Stored data:
============================================================

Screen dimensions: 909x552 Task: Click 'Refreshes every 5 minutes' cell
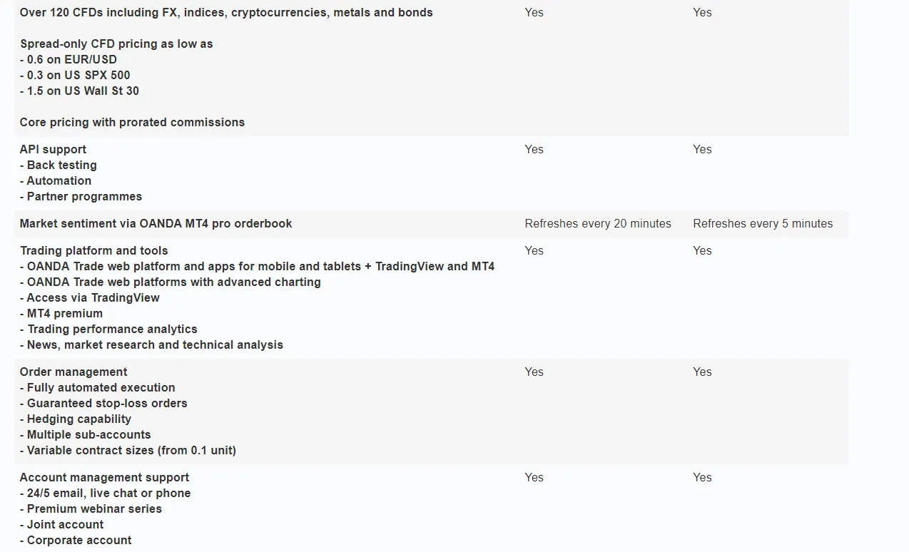click(763, 223)
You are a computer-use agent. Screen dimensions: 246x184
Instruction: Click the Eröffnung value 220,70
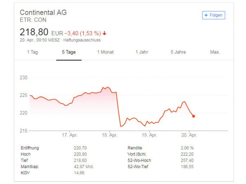pos(80,148)
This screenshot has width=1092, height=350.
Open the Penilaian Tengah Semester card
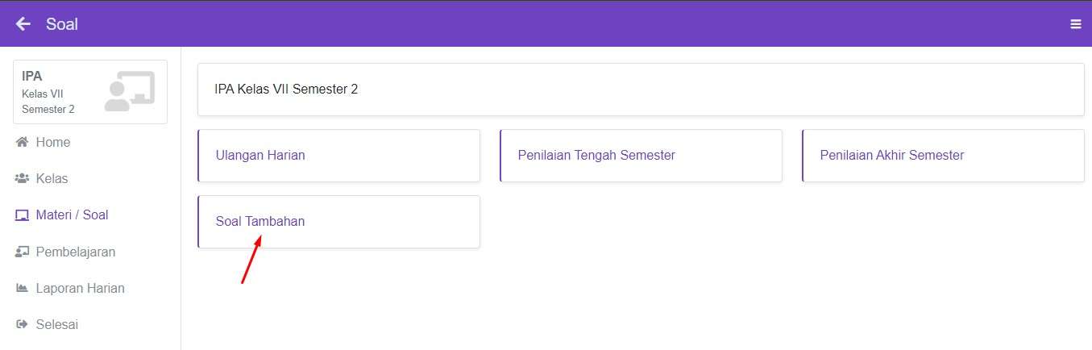click(x=641, y=156)
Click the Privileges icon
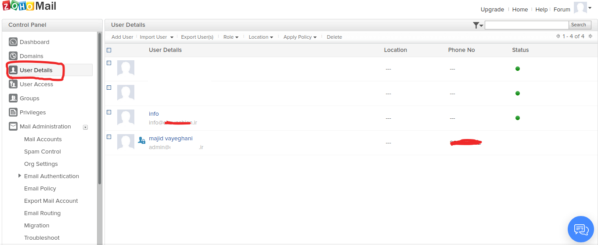This screenshot has width=598, height=245. 13,113
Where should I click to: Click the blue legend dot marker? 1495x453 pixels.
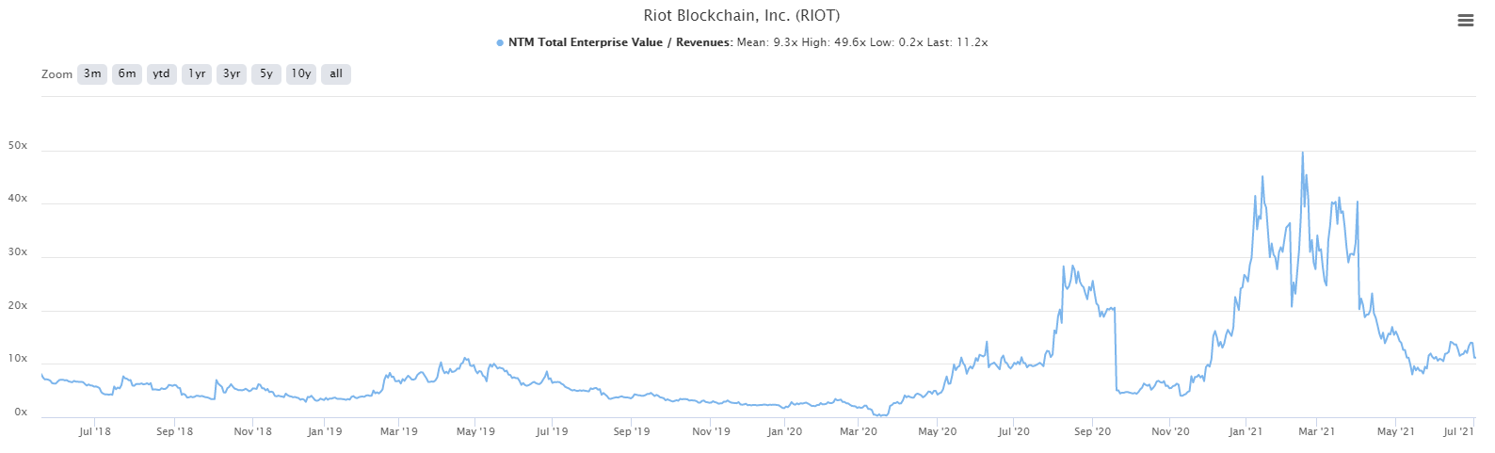pos(500,42)
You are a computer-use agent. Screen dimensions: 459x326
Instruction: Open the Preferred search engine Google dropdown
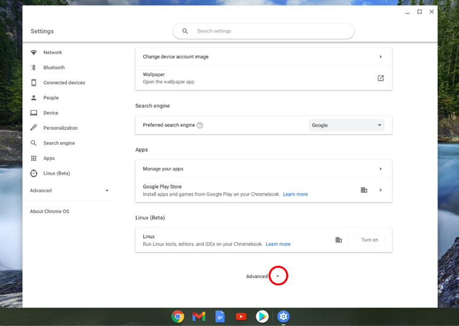point(347,125)
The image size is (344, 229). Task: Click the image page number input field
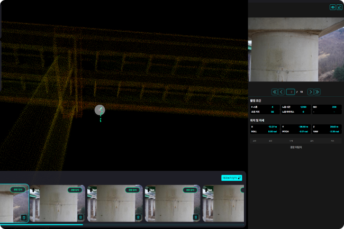coord(291,91)
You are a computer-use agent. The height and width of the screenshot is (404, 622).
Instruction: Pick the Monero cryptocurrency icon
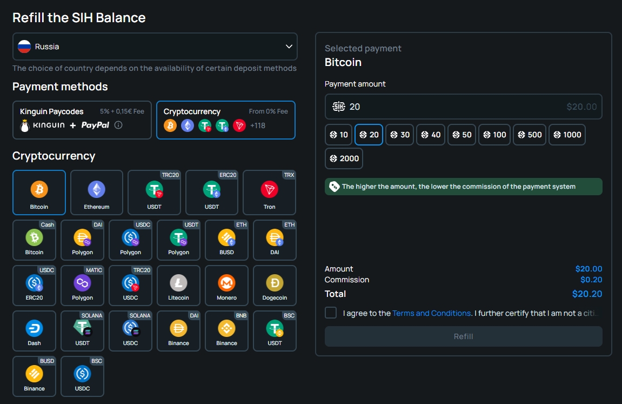click(x=226, y=285)
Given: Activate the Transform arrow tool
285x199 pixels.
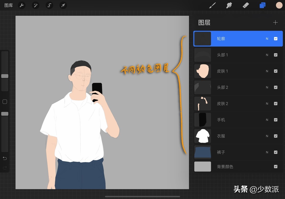Looking at the screenshot, I should [x=63, y=5].
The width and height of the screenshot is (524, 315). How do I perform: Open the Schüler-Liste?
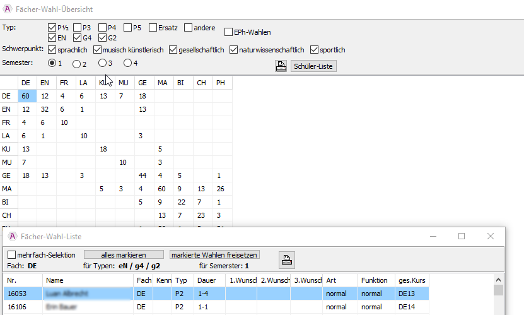[x=313, y=66]
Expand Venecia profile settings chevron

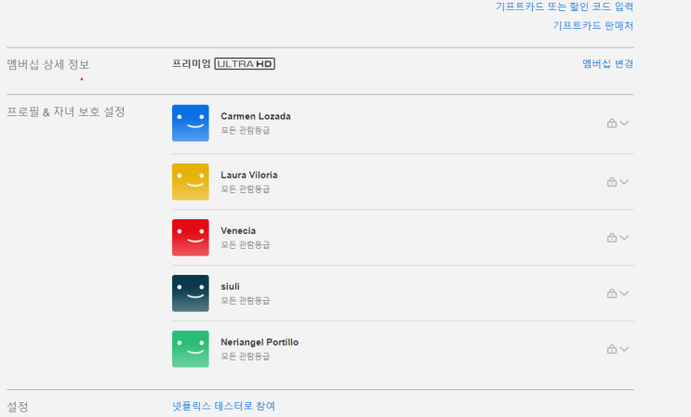tap(624, 238)
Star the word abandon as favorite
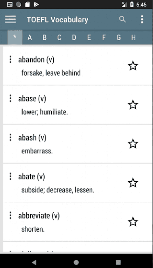Viewport: 153px width, 268px height. 133,66
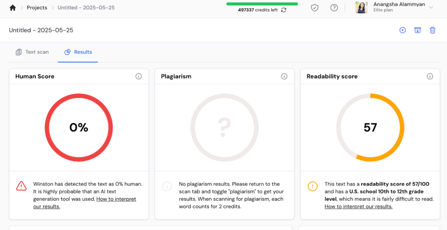Show info for Plagiarism card
Viewport: 447px width, 230px height.
click(284, 76)
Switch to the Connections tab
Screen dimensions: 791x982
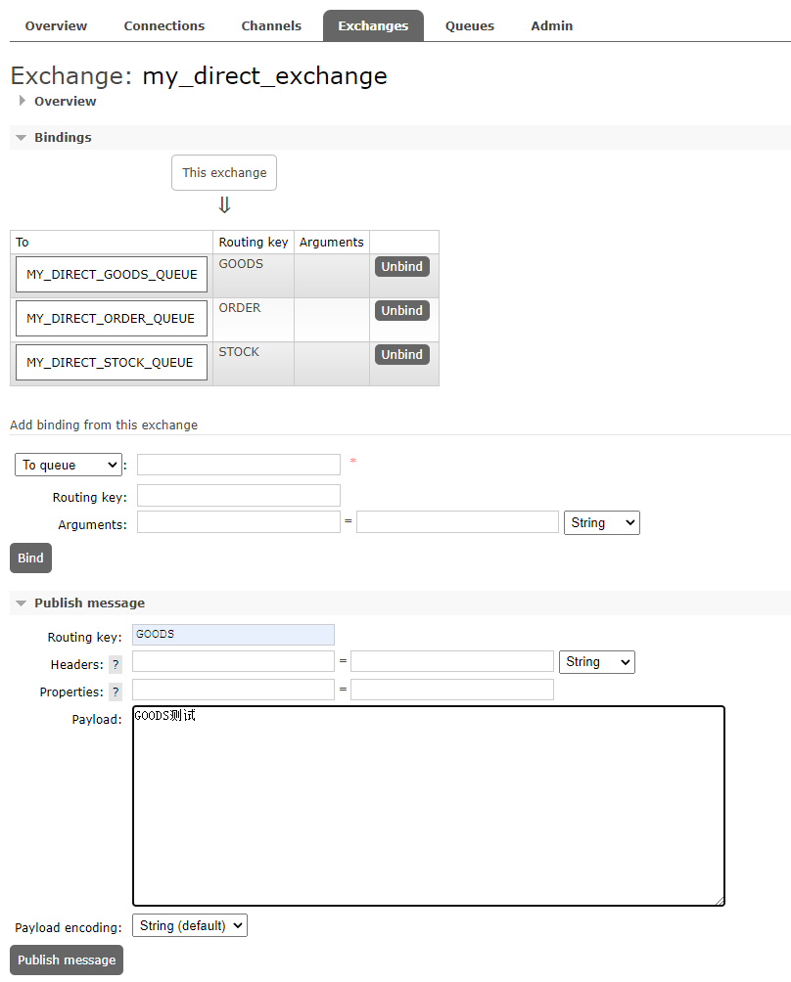point(164,25)
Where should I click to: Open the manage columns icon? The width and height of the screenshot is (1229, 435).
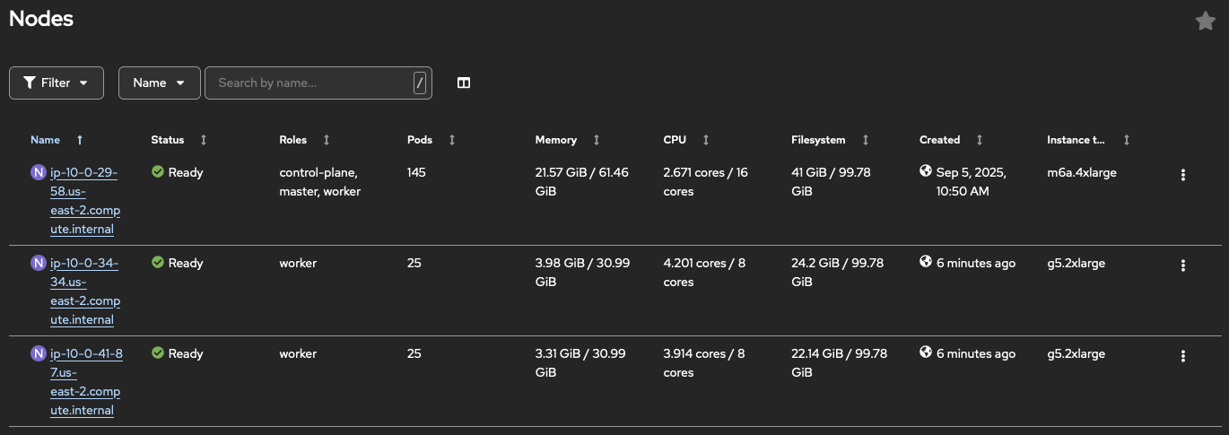click(464, 83)

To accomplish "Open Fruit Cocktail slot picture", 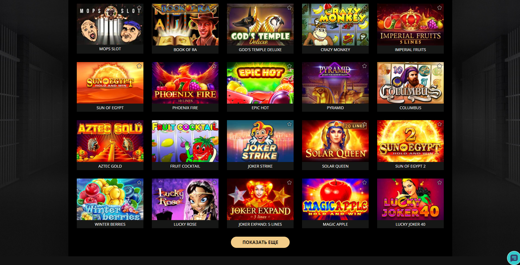I will (185, 141).
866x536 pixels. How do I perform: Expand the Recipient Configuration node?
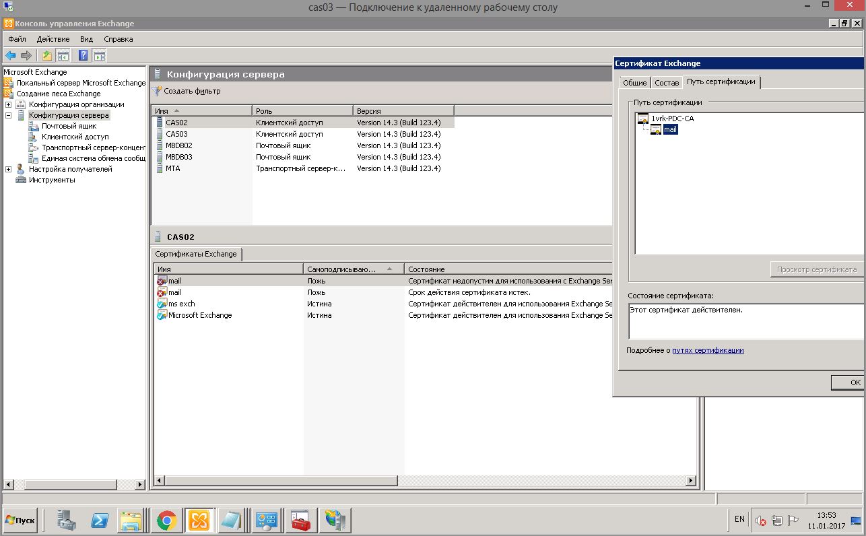(x=8, y=169)
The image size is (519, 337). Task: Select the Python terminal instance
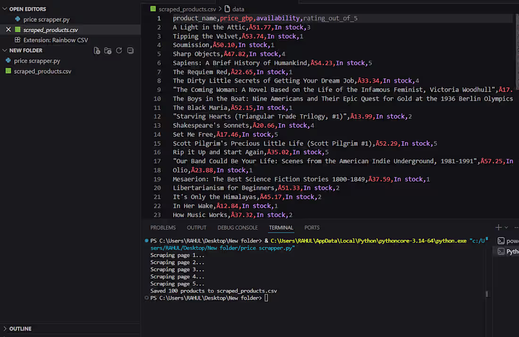click(508, 252)
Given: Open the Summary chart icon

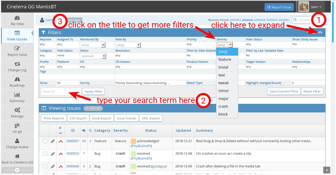Looking at the screenshot, I should pos(17,95).
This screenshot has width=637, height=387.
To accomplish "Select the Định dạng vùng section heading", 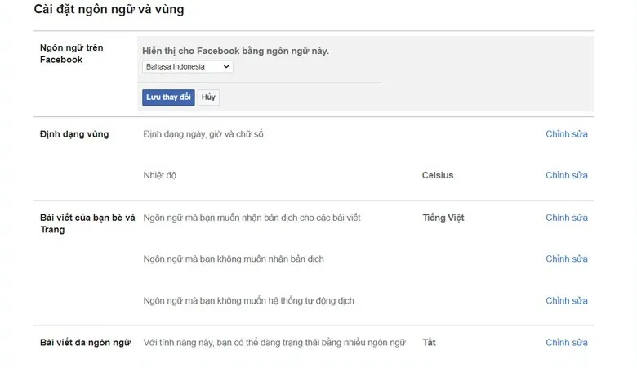I will (x=74, y=134).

============================================================

* What the task requires *
Going through the records above line by line, count those that hold the word "agent", and answer with the number only.

* Response *
3